:: TEXT EXCERPT

Set		circularityTrack = new HashSet();		//track pages already included to stop circular refs

/** 
The  name ("mimetype") of the[@ mimetype=....] directive. The value of <tt>none</tt> or an
empty string will turn off writing any mimetype entirely (the user can then write a
mimetype via the {@link jakarta.servlet.ServletResponse.setContentType} method manually).
<p>
Note, from {@link
jakarta.servlet.ServletResponse.setContentType ServletResponse}
<pre>
Note that the character encoding cannot be communicated via HTTP headers if the servlet
does not specify a content type; however, it is still used to encode text written via the
servlet response's writer.
</pre>
*/
public static String d_mimetype = "mimetype";

/*
this value (or an empty string) for mimetype means no mimetype
will be specified (not even the default mimetype)
*/
public static String mimetype_none = "none";

/** 
The name ("encoding") of the [page encoding=....] directive. 
*/
public static String d_encoding = "encoding";

/** 
The name ("src-encoding") of the [page src-encoding=....] directive. 
*/
public static String d_src_encoding = "src-encoding";

/** The name ("buffersize") of the [page buffersize=....] directive */
public static String d_buffersize = "buffersize";

/** The name ("out") of the [page out=....] directive */
public static String d_out = "out";
/** A value ("outputstream") of the [page out=outputstream] directive */
public static String d_out_stream1 = "outputstream";
/** A value ("outputstream") of the [page out=stream] directive */
public static String d_out_stream2 = "stream";
/** A value ("writer") of the [page out=writer] directive */
public static String d_out_writer = "writer";
/** The name of the  ("remove-initial-whitespace") directive */
public static String d_remove_initial_whitespace = "remove-initial-whitespace";

/* 
Any ".." will be saved as a constant in the constant pool in the class file by javac
Although java strings when stored ont heap and referenced by a variable are 
uptp Integer.MAX_VALUE - 1 (2,147,483,647 bytes, ~ 1 GB unicode) in length,
the constant pool strings are way smaller - 65,535K but not 100% clear and subject to future
change?

::::
:: DATA EXCERPT

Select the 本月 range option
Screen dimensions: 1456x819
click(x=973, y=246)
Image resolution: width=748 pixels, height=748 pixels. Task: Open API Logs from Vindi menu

::::

• **WRITTEN EXERCISE**:
List every field name in the Java excerpt that begins with "d_out". The lines that accompany the Java excerpt play no part in this.

• **SOLUTION TO THE PROBLEM**:
d_out, d_out_stream1, d_out_stream2, d_out_writer